Problem to solve
From the line containing "Expand the Engine Performance tree item" through the end of the entries, please repeat every line exactly and nothing more; the pictures do not belong in the copy.

__________

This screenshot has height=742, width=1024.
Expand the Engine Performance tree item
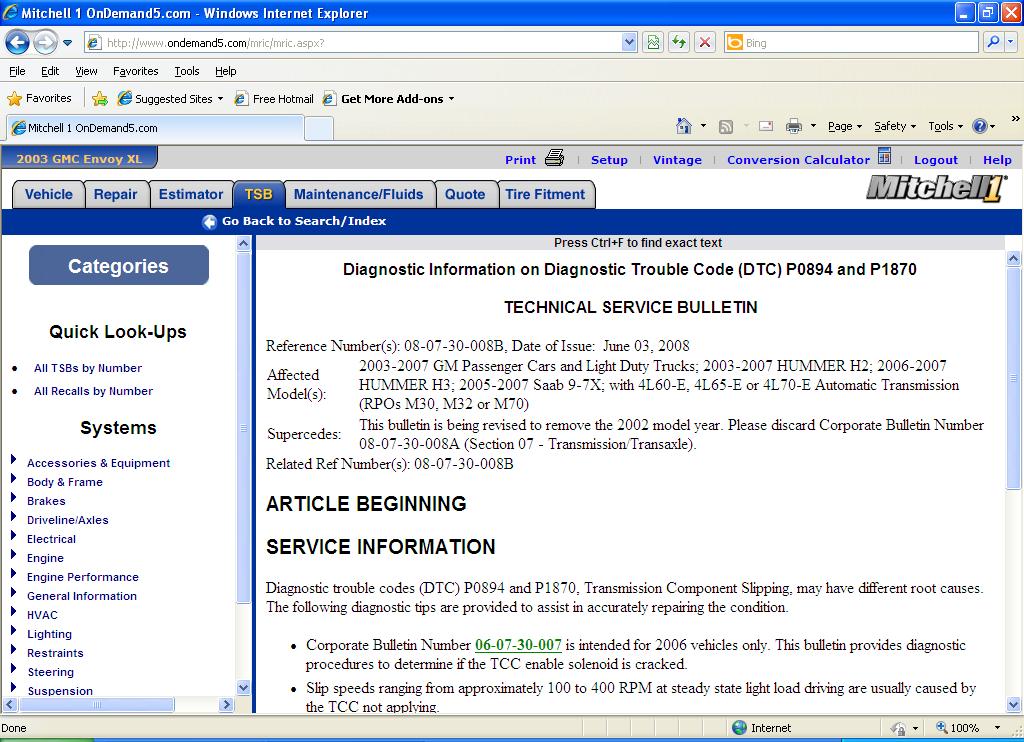click(13, 573)
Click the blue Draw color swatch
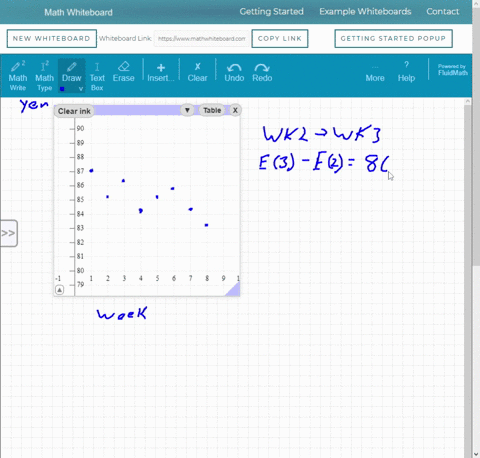Viewport: 480px width, 458px height. (62, 89)
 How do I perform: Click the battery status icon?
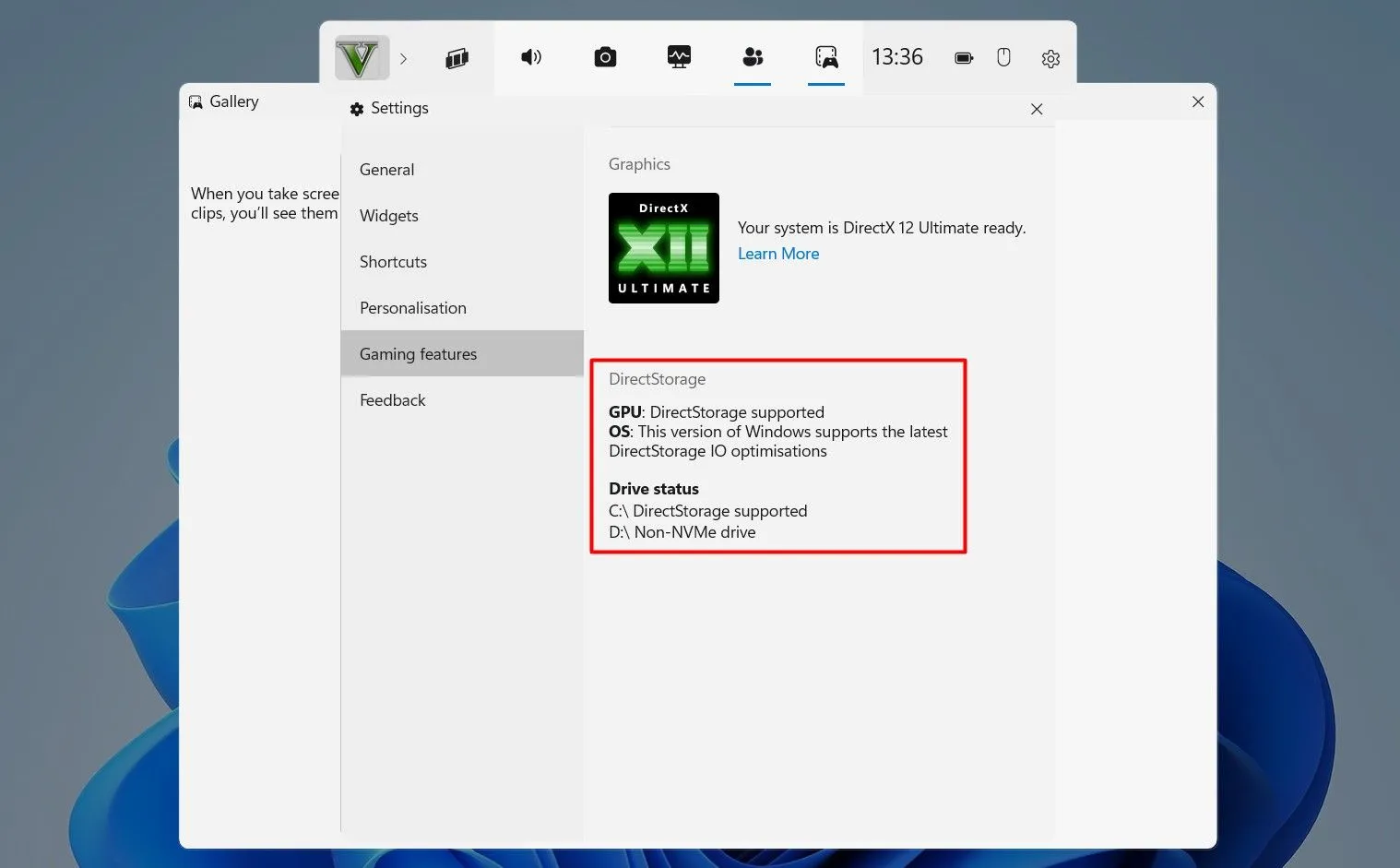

__________

Your response
Expand the Engine Performance tree item
click(13, 573)
Click the blue Draw color swatch
Viewport: 480px width, 458px height. (62, 89)
 How do I perform: Click the battery status icon?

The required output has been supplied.